Le porte-parole de l’ASTNO, David Maguire, détaille de son côté que l’unité obstétrique compte deux postes à temps partiel et nécessite 15 employés travaillant l’équivalent de 13,5 temps plein. « On a présentement cinq employées en congé de maternité, une 6e le sera bientôt, un individu a quitté le Nord et deux autres ont quitté pour un poste sans quart de travail à l’intérieur de l’ASTNO », énumère-t-il. « Tous ces départs, couplés à la difficulté d’embauche, ont conduit à la réduction de services ».
Une interruption très couteuse
Cette réduction de services sera d’ailleurs très couteuse aux contribuables.

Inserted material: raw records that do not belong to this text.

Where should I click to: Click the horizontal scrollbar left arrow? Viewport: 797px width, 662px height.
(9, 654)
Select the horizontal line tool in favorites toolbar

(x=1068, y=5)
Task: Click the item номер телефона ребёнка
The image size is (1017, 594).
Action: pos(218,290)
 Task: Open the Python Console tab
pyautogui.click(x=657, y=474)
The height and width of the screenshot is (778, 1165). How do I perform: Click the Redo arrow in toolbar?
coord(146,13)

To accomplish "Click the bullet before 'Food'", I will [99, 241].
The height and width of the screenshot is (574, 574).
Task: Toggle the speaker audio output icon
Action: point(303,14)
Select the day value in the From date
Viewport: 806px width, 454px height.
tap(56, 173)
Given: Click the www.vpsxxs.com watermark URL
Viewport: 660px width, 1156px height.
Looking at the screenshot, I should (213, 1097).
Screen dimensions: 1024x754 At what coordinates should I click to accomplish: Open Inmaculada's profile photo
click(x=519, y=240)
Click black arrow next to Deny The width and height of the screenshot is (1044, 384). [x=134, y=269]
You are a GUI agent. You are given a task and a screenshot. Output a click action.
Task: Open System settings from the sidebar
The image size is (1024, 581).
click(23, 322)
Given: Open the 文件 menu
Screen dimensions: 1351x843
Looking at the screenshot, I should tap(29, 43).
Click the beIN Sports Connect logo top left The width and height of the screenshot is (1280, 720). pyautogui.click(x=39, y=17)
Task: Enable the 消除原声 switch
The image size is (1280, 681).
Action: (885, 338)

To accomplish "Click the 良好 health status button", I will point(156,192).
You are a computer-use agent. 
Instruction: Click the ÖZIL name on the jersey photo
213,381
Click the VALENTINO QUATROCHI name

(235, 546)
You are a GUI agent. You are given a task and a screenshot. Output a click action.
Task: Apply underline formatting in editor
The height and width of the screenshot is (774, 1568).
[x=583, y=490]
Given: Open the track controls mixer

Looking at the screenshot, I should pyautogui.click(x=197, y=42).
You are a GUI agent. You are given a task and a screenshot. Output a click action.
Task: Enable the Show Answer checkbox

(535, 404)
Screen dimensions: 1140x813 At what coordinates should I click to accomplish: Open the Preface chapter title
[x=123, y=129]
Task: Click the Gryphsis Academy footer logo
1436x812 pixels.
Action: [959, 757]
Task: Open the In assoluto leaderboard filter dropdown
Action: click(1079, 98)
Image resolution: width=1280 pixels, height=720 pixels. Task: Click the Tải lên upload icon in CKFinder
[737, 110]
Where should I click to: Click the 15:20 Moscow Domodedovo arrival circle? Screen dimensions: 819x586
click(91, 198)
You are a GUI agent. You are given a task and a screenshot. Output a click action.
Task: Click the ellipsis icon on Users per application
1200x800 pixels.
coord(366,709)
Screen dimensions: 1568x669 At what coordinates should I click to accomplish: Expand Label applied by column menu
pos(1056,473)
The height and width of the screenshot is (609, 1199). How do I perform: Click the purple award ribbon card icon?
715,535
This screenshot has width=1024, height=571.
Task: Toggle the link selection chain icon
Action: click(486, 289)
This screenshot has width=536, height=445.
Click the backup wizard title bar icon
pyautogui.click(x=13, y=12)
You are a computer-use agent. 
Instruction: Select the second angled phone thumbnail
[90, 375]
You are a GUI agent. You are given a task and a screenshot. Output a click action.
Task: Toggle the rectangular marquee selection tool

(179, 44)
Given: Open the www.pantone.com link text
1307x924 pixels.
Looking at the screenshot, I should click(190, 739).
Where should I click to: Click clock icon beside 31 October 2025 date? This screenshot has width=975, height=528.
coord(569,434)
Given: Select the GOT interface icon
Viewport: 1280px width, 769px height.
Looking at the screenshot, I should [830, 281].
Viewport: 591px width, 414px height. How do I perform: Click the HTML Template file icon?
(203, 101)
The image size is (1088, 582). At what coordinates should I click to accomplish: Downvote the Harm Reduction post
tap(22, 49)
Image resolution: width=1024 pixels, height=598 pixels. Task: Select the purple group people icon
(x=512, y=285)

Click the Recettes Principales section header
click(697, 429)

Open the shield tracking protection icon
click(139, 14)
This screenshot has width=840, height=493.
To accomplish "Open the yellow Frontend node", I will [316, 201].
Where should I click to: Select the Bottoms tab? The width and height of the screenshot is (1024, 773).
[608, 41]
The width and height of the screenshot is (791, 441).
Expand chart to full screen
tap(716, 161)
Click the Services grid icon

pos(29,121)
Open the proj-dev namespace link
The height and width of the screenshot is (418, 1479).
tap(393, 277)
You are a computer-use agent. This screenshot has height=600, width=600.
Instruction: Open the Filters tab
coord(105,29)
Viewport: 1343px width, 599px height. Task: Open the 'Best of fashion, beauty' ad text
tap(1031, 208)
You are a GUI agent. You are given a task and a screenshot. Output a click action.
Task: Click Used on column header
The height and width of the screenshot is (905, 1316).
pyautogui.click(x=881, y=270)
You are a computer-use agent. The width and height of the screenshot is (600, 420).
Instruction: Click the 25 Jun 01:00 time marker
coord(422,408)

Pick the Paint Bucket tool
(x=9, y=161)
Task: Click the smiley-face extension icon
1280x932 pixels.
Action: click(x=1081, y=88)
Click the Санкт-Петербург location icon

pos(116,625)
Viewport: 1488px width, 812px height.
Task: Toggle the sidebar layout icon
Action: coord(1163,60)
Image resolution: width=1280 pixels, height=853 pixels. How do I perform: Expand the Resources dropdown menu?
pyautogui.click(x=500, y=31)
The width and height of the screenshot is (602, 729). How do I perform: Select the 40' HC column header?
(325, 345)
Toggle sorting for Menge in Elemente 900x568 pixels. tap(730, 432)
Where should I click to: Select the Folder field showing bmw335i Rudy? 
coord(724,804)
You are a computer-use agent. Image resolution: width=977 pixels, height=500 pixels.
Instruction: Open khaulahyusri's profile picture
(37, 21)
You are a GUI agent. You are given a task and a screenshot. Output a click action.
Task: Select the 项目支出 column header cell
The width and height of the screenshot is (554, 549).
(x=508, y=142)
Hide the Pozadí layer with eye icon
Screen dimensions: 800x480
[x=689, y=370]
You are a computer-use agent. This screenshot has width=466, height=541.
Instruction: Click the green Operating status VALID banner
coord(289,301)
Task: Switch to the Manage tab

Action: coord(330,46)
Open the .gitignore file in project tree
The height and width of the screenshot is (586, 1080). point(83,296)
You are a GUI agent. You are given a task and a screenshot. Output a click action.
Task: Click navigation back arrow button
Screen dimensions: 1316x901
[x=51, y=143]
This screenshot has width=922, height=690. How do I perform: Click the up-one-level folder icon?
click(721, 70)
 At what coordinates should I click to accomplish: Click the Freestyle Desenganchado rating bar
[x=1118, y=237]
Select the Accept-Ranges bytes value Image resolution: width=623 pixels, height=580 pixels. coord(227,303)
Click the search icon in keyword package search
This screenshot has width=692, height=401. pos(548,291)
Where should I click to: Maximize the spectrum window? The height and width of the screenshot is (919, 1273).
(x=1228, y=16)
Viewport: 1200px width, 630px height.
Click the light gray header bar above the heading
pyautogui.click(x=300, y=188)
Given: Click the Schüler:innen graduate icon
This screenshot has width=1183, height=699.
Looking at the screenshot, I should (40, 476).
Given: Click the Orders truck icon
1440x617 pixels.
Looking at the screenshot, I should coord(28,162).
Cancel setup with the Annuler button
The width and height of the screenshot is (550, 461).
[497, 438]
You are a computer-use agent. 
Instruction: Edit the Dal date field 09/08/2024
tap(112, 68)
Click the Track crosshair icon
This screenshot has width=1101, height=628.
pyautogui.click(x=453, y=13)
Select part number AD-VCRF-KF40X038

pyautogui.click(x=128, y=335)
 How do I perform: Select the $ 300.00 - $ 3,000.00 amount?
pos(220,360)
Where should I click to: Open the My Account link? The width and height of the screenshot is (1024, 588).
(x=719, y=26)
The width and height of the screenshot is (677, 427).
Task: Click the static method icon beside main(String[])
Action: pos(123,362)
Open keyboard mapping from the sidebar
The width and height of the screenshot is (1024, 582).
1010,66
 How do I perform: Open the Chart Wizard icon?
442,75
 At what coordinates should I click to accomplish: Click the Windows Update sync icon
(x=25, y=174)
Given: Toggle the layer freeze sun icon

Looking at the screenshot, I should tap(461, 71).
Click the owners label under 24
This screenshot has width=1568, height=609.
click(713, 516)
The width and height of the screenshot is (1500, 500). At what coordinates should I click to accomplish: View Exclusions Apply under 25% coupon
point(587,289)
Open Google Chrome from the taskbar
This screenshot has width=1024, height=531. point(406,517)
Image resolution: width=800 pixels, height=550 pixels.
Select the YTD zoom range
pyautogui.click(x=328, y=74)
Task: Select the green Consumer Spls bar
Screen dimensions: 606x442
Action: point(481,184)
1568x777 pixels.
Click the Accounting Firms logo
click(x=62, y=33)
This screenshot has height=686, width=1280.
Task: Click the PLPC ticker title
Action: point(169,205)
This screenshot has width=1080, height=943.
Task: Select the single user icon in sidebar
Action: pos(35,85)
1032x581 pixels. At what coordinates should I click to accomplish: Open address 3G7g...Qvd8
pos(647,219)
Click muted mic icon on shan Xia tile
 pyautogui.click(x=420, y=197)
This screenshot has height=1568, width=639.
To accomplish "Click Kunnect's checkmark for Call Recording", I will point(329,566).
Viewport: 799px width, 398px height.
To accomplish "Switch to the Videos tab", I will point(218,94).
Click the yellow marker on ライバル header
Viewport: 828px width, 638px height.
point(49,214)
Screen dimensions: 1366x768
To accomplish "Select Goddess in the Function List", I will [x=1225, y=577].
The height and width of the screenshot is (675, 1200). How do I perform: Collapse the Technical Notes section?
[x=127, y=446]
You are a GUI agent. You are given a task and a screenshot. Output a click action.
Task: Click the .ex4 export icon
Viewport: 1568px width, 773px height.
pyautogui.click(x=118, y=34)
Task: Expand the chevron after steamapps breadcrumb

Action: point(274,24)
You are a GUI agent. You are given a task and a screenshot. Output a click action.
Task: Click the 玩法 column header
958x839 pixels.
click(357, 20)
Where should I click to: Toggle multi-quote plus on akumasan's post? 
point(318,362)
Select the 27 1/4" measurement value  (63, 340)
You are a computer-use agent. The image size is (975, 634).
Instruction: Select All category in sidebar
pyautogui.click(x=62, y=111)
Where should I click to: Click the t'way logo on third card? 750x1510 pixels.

Selon la ministre de la Santé, Julie Green, il faut compter « environ 12 500 $ pour la patiente et son accompagnant pour aller à Edmonton et y séjourner 28 jours. » Ces frais n’incluent pas les couts des services hospitaliers en Alberta, mais seulement les vols et les indemnités pour l’hébergement, le transport et les repas pour les deux personnes, a-t-elle dit le 26 novembre à l’Assemblée législative.
Le député de Yellowknife Nord, Rylund Johnson, en a vite conclu que tous les couts associés à la fermeture auront vite dépassé le million. « La fermeture coute beaucoup plus que de financer un poste d’infirmière obstétrique », a-t-il dit.
La ministre Julie Green a reconnu que « peut-être que la valeur d’une quatrième personne à long terme sera que les gens seront plus capables de prendre leurs heures de congé. C’est certainement quelque chose en quoi je suis intéressée. »
D’ici là, l’ASTNO promet de réévaluer sur une « base continue » la réduction des services à l’hôpital. Ceux-ci pourraient être « rétablis plus tôt si possible, ou seront retardés davantage si la dotation en personnel ne s’améliore pas ».